Il responsabile del vivaio Daniele Corazza, Marco Di Vaio e Andrea Cappelletti, Fipav
Il responsabile del vivaio Daniele Corazza, Marco Di Vaio e Andrea Cappelletti, Fipav

Bologna, 9 ottobre 2018 - Il problema del Bologna? "E' psicologico, fuori casa non giochiamo con la stessa spensieratezza e aggressività che abbiamo in casa. Il ko di Cagliari ci ha fatto male, ma la presa di posizione di allenatore, capitano e squadra è stato importante e rappresenta il primo passo per risalire la china dopo questo inizio di stagione complicato. La squadra ha dimostrato di avere dei valori, ma ci manca continuità". Così il club manager rossoblù Marco Di Vaio, che ha affrontato il momento che sta attraversando la squadra nell'ambito della presentazione dell'accordo tra il Bologna Calcio e le scuole Manzoni.

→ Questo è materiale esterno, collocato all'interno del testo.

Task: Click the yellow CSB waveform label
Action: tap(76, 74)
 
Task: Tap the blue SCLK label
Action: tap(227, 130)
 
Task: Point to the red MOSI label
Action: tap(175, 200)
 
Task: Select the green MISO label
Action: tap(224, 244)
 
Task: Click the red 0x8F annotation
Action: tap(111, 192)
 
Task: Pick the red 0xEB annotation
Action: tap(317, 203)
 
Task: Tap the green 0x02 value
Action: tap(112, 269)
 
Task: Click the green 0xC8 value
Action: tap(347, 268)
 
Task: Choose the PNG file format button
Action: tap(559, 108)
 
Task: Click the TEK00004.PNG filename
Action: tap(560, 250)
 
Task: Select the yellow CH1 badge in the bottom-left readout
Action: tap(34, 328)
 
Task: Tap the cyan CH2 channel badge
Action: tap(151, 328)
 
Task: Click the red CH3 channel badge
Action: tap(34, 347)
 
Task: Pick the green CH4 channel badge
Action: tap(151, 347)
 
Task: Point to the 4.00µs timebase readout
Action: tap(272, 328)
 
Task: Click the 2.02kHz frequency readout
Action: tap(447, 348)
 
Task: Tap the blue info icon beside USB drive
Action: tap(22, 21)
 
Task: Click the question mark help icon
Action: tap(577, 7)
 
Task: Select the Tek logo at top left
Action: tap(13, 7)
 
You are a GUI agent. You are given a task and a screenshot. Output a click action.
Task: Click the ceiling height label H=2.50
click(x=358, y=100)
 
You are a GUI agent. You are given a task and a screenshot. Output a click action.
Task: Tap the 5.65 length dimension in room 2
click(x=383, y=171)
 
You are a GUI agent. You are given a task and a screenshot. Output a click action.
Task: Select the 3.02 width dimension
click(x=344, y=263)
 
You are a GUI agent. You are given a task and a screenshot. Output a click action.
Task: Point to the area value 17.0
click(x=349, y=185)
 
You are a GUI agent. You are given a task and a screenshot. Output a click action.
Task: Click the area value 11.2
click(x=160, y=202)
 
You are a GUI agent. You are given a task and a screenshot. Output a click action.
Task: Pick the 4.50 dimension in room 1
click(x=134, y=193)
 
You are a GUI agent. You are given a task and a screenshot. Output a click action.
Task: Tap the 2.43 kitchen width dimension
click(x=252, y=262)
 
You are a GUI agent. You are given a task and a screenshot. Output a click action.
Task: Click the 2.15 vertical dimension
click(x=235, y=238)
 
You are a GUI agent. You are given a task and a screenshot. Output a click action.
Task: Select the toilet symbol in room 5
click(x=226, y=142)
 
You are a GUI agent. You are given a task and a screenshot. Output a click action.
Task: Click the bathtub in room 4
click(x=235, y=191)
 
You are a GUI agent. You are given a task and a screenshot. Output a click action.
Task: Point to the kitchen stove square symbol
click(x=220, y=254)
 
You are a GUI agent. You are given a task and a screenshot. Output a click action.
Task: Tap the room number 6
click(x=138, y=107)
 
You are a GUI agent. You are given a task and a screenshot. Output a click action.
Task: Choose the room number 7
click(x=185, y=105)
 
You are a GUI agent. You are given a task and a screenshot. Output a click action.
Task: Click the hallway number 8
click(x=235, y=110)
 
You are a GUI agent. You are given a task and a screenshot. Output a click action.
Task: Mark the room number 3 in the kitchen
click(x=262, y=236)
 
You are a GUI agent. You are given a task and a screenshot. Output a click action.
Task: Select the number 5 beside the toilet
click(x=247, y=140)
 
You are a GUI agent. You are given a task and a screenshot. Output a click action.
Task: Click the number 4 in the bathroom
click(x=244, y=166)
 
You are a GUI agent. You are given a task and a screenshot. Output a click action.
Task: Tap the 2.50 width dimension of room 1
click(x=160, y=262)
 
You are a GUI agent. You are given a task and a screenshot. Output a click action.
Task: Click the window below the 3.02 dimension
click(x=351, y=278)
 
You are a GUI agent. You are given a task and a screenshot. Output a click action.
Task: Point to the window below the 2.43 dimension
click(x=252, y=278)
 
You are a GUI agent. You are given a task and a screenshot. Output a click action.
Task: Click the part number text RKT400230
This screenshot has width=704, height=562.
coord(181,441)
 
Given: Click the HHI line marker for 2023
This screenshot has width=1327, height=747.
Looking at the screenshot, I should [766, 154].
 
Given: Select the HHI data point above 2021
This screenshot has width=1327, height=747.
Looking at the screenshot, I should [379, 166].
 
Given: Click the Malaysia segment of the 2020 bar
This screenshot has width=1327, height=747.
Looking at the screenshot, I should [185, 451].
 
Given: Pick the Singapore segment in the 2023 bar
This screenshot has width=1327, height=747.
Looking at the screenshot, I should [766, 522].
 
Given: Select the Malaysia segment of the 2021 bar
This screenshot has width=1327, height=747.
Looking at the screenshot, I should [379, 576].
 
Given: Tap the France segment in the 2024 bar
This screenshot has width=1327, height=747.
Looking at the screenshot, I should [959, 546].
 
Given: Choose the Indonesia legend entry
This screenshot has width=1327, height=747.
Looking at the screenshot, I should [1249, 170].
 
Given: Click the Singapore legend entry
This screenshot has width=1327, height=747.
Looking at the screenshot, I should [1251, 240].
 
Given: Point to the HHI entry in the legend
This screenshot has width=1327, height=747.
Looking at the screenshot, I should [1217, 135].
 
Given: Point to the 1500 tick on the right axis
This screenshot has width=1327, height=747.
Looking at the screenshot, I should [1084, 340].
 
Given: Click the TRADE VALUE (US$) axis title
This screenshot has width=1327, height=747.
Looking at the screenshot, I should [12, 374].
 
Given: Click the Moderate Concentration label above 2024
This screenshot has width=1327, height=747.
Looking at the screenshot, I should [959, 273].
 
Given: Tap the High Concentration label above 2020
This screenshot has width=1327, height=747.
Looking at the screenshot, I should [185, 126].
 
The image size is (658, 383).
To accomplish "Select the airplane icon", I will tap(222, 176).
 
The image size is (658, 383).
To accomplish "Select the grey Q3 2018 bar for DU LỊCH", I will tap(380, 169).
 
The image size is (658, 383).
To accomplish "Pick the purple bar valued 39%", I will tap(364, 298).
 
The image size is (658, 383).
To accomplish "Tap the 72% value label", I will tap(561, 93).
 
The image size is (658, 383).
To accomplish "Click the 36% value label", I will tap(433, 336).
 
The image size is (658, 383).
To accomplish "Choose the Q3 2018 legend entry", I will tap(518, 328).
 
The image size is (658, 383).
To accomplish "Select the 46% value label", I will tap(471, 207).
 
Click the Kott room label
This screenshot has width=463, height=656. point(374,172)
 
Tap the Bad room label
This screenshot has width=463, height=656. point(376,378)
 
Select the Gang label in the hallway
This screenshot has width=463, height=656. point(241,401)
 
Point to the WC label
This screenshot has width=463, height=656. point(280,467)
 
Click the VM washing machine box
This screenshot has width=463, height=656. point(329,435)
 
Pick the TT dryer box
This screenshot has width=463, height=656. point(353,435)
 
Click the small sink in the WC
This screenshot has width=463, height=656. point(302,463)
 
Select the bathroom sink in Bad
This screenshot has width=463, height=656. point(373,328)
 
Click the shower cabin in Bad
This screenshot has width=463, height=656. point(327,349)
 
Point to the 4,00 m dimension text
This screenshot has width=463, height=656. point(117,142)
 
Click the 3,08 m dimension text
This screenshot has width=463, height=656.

LEGGI ANCHE Palacio torna in gruppo

La partnership garantirà posti all'interno del Liceo Sportivo ai giovani calciatori del settore giovanile rossoblù, specie a quelli che arrivano da fuori città, con percorsi adeguati alle necessità temporali di ragazzi, che puntando a intraprendere una vita da professionisti, per poter conciliare sport e scuola hanno la necessità che l'istituto vada loro incontro nell'organizzazione dello studio. Ai ragazzi della scuola Manzoni, il Bologna assicurerà progetti di scuola-lavoro per poter toccare con mano in cosa consista la vita di un club professionistico.

Nelle prossime quattro giornate, invece, i rossoblù toccheranno e scriveranno il futuro che li attende: "Alla ripresa avremo quattro gare fondamentali prima della prossima sosta. Non affronteremo big ma formazioni alla nostra portata (Torino, Sassuolo, Atalanta e Chievo ndr). Ci aspettiamo una risposta dalla squadra. Al termine di questo ciclo faremo delle valutazioni anche con il mister per capire se ci siano necessità o cambiamenti da adottare". Con il Torino, insomma, iniziano gli esami di riparazione per un Bologna chiamato a uscire dalle secche della bassa classifica.